### TASK PROMPT
Which lines in the rows below contain the string "width"? List each of those lines in full.

Rows from a pointing dataset:
***
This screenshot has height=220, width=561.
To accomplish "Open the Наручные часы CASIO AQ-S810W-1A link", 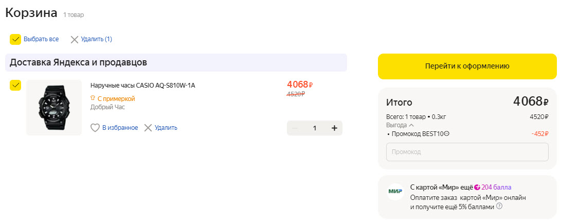I will click(x=142, y=86).
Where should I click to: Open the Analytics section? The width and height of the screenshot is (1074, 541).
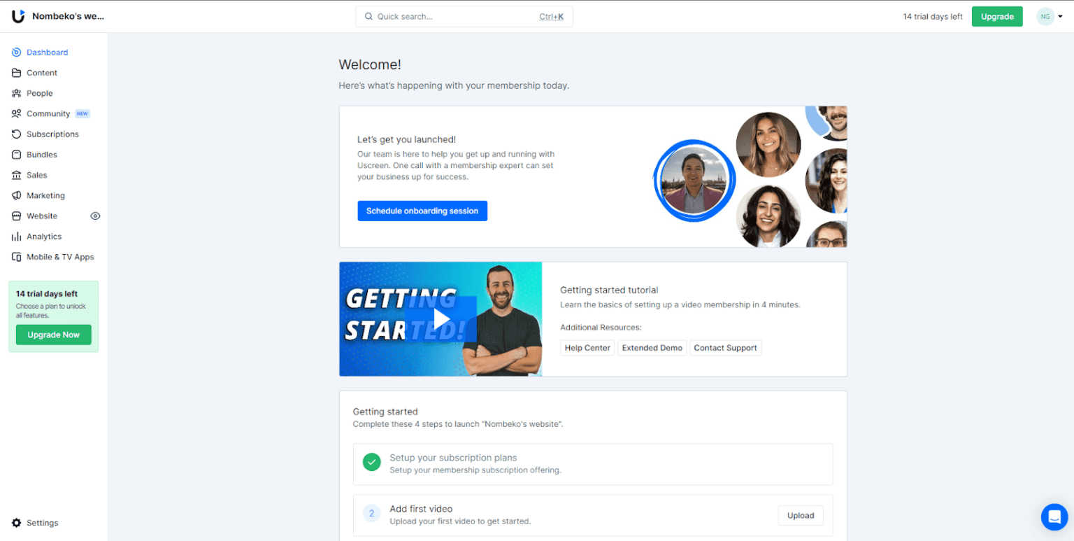click(x=43, y=236)
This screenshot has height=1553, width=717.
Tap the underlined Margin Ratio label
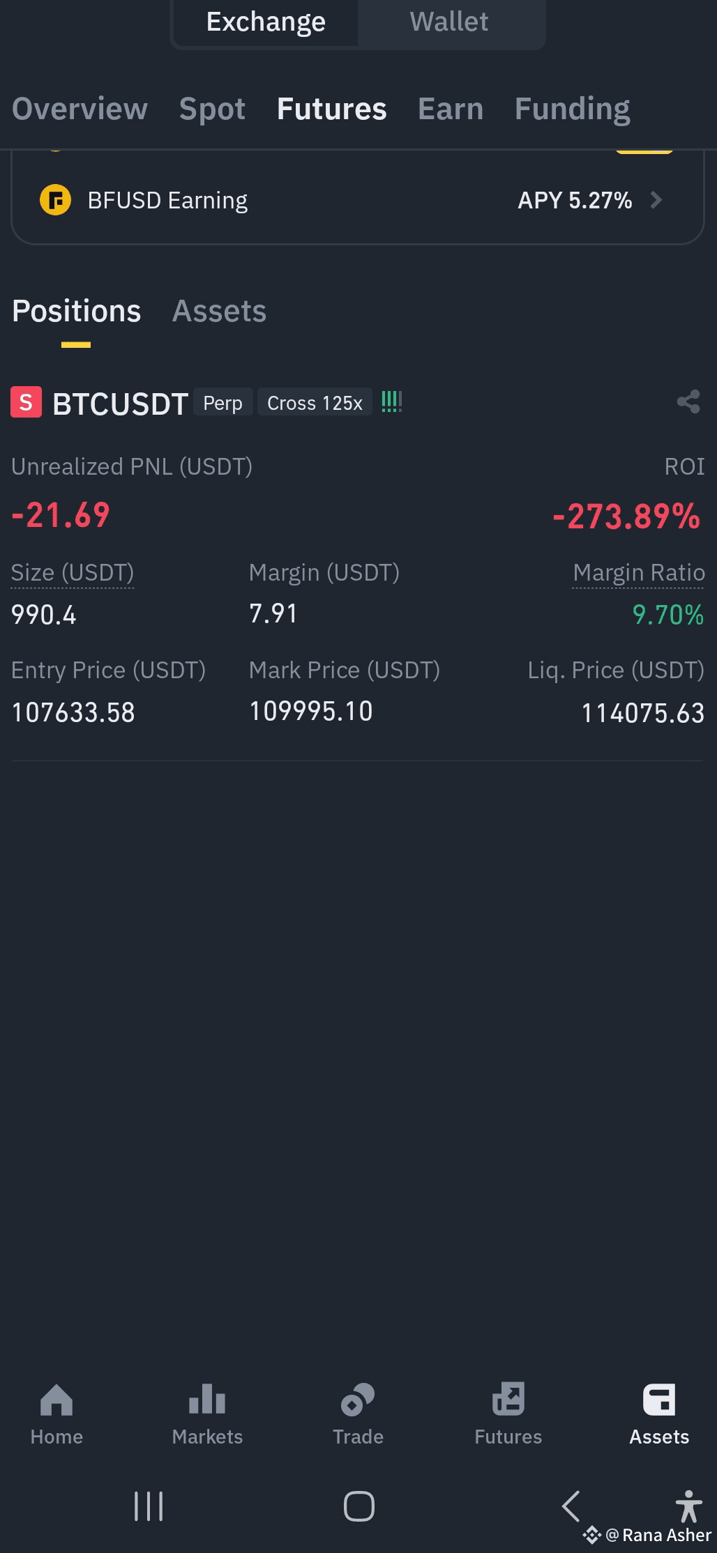pyautogui.click(x=638, y=573)
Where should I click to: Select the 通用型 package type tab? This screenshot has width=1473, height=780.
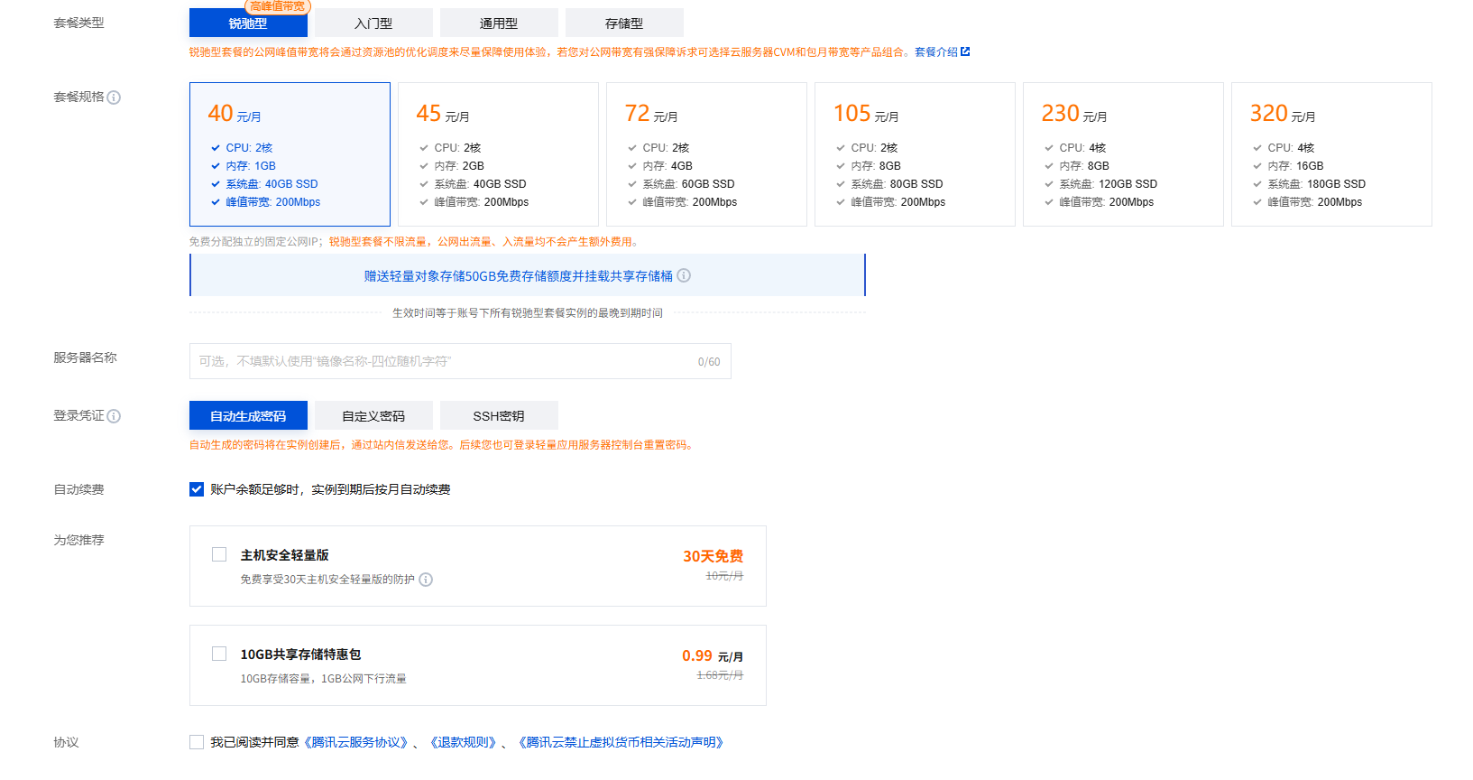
***
### EXERCISE SOLUTION
This screenshot has height=220, width=561.
Where should I click to: Open the Analytics section? The width and height of the screenshot is (1074, 541).
This screenshot has height=1553, width=717.
Where should I click to: Select the 通用型 package type tab? This screenshot has width=1473, height=780.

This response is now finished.